What to do: Give back exactly the lines from the one holding "Focus the top Search field" to the bottom of the material, both included, and nothing more. No pictures.
== Data listing
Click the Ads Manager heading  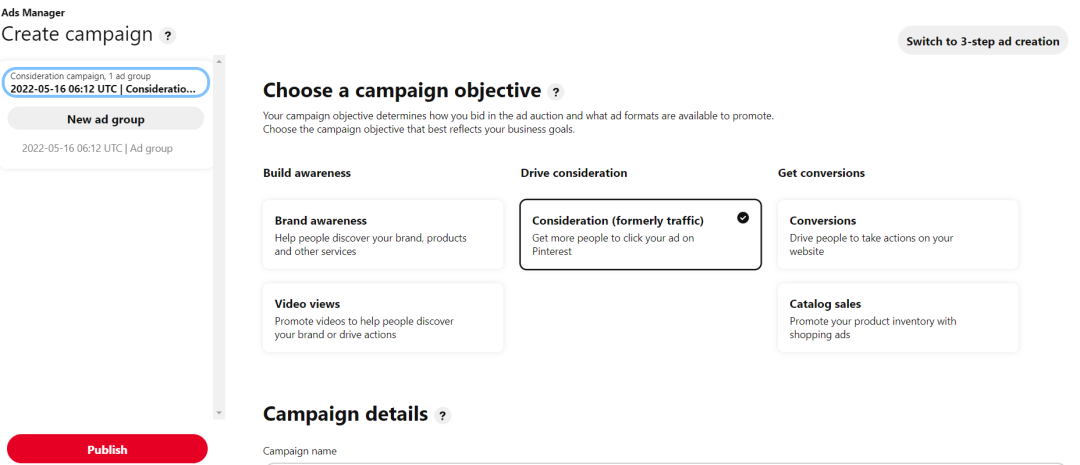click(33, 12)
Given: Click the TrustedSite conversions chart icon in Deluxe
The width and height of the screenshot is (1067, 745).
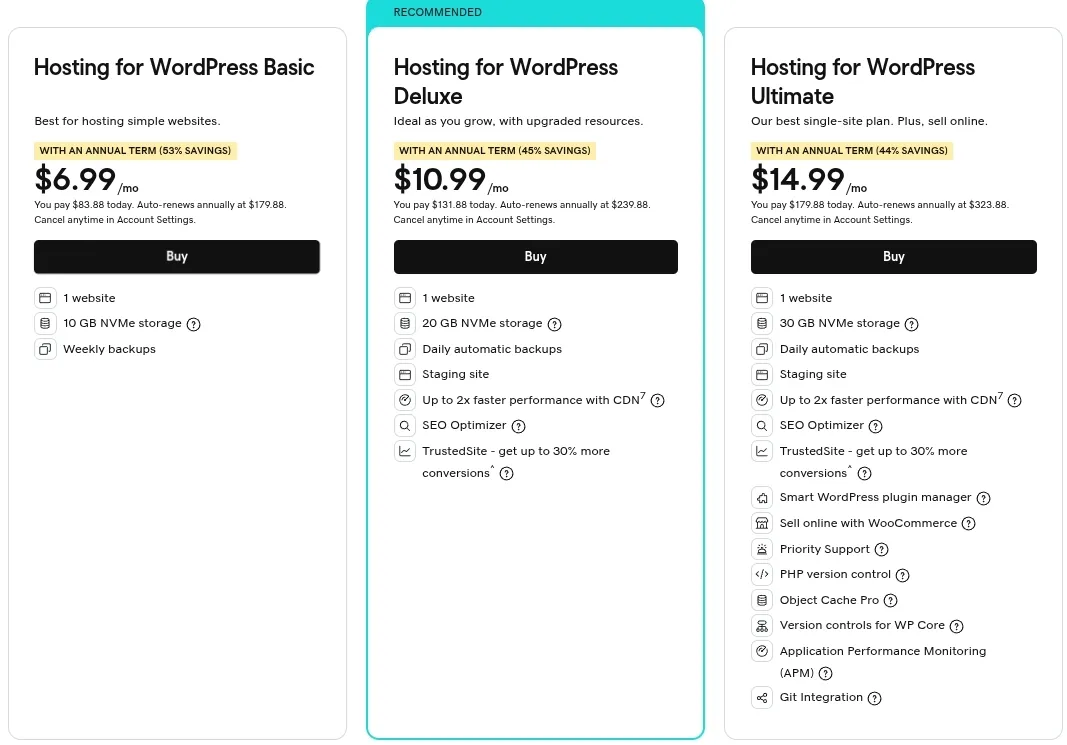Looking at the screenshot, I should click(405, 451).
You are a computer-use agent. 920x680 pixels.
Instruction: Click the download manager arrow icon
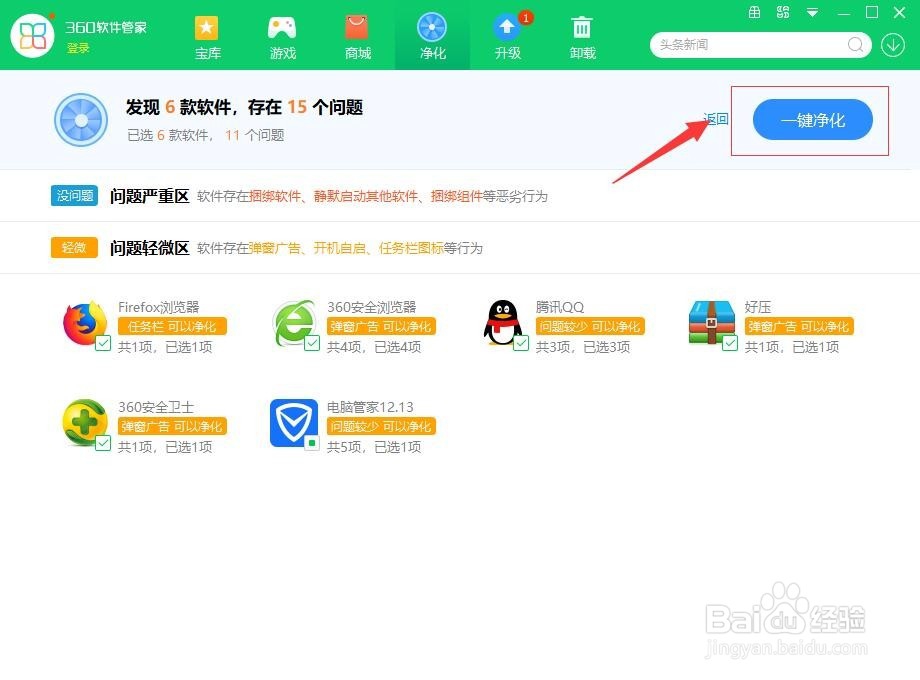pos(892,44)
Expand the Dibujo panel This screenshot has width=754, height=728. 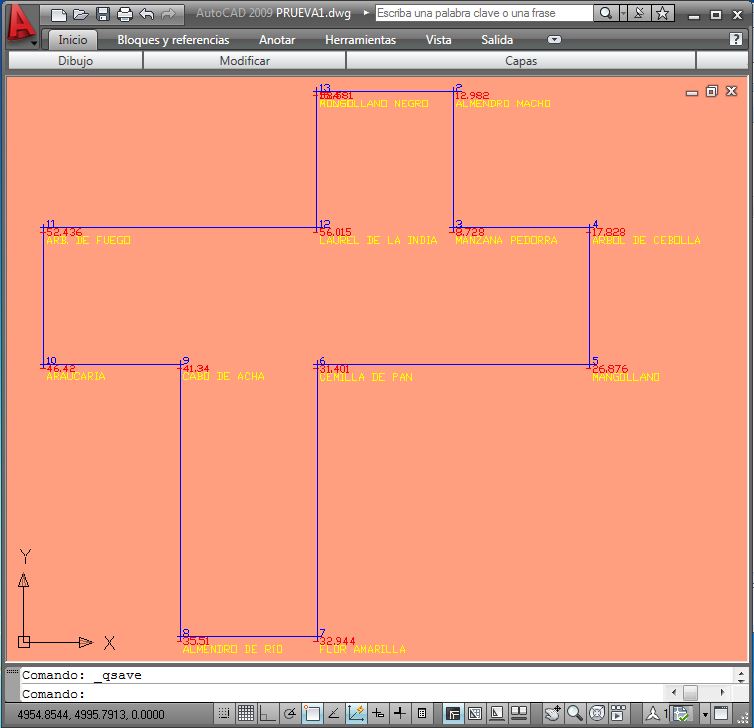75,61
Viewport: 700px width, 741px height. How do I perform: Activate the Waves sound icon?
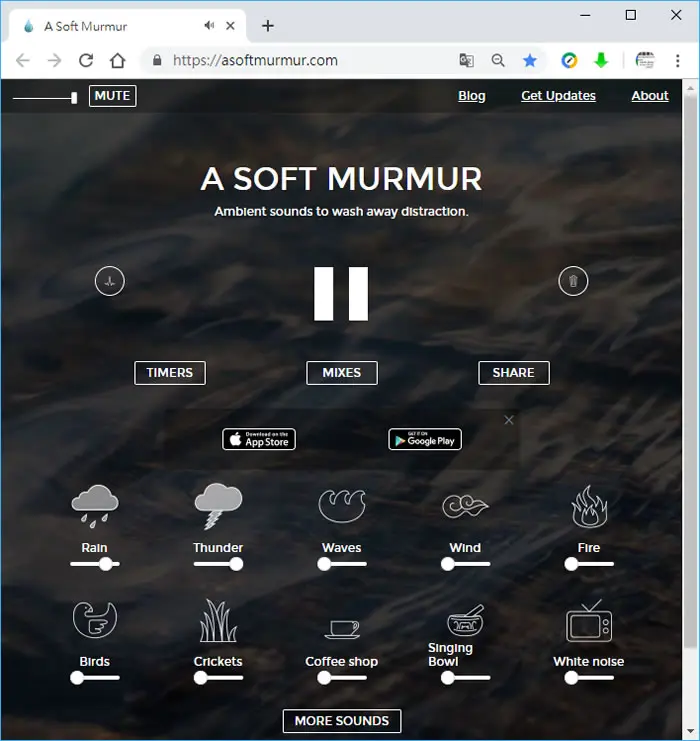342,506
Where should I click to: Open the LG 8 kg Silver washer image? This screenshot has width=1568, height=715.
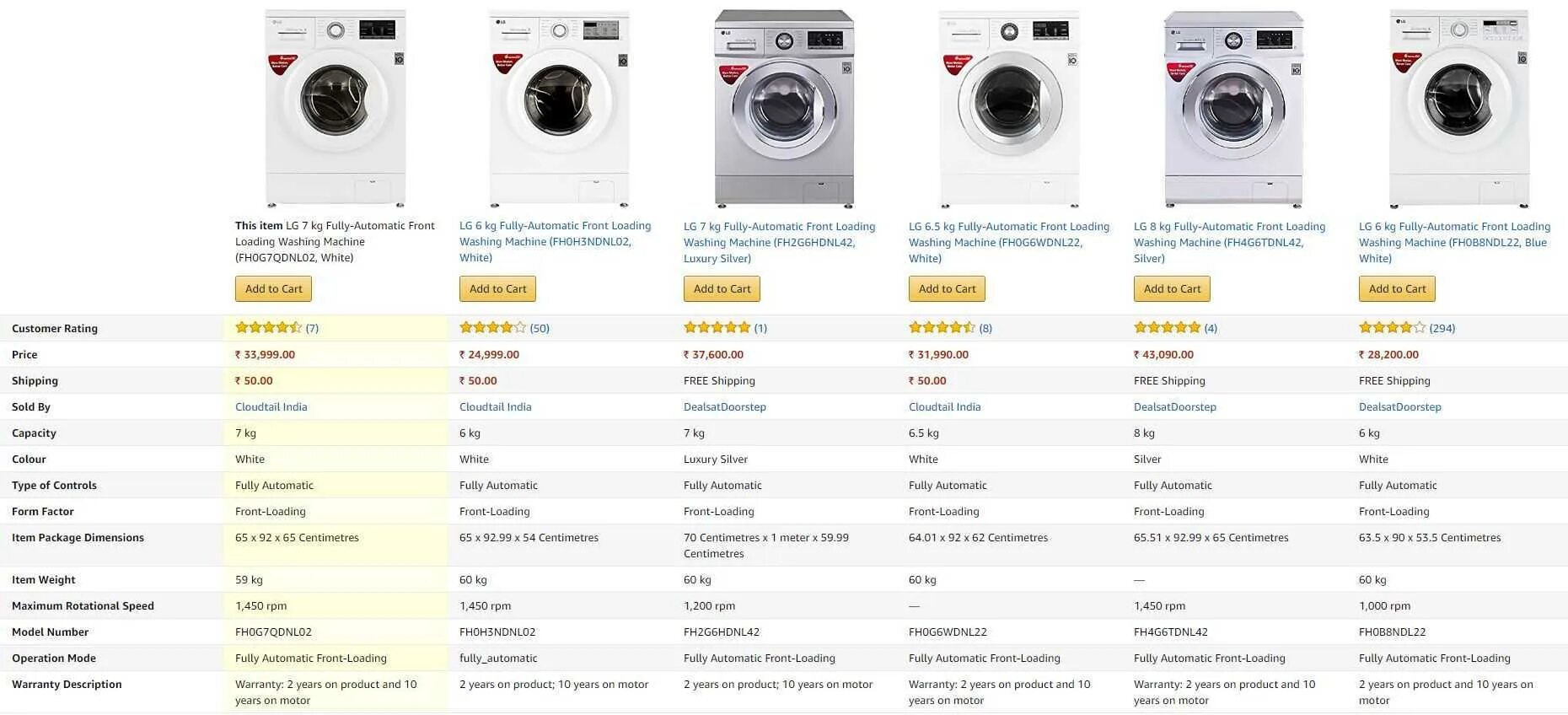point(1233,108)

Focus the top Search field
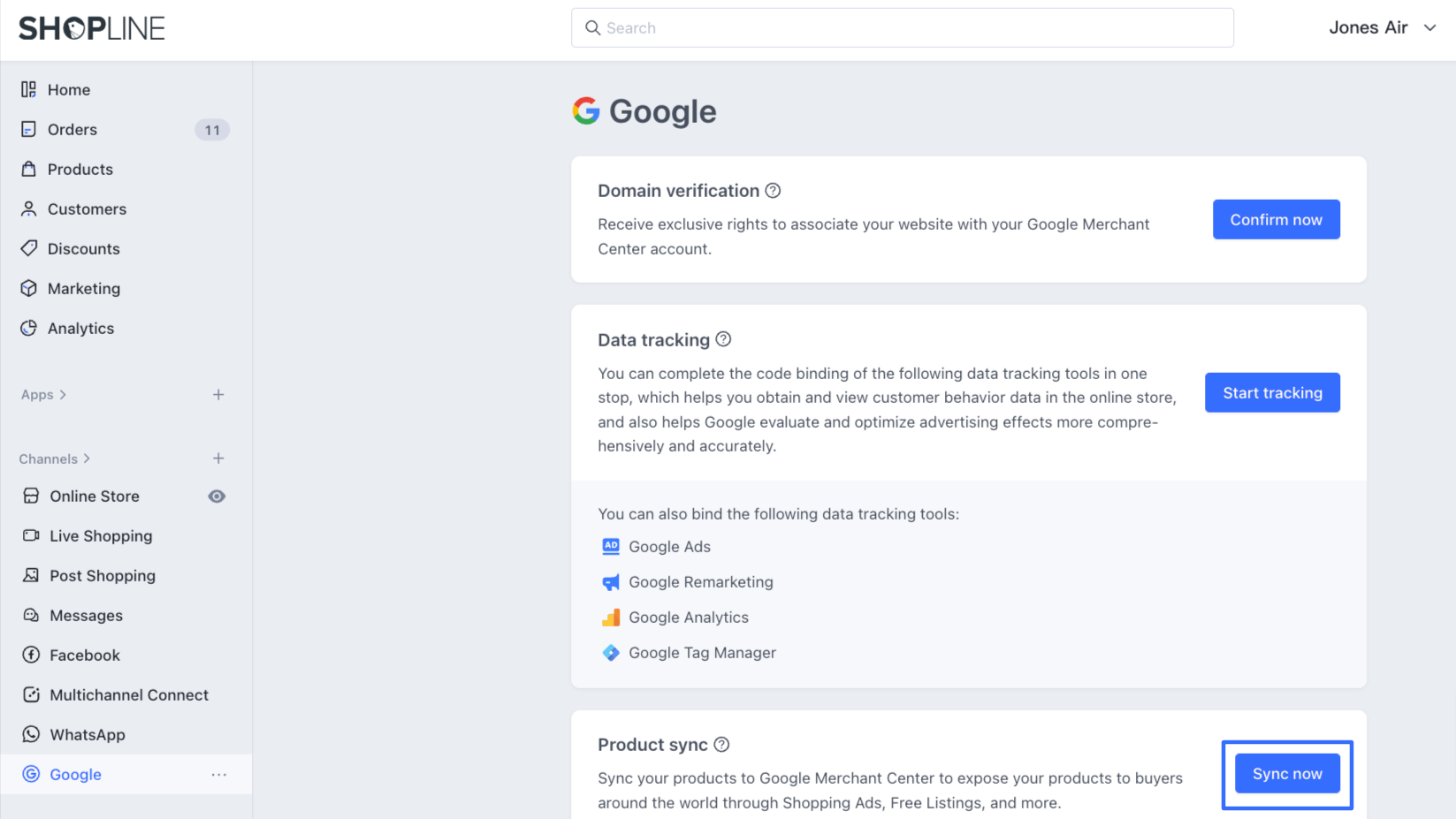click(x=902, y=28)
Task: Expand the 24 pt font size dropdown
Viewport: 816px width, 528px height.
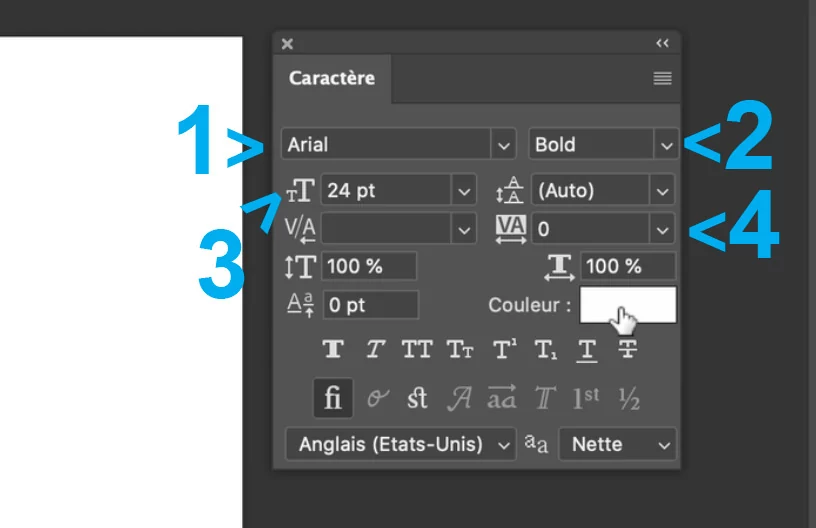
====
Exercise response:
Focus the top Search field
click(x=902, y=28)
Task: Expand the 24 pt font size dropdown
Viewport: 816px width, 528px height.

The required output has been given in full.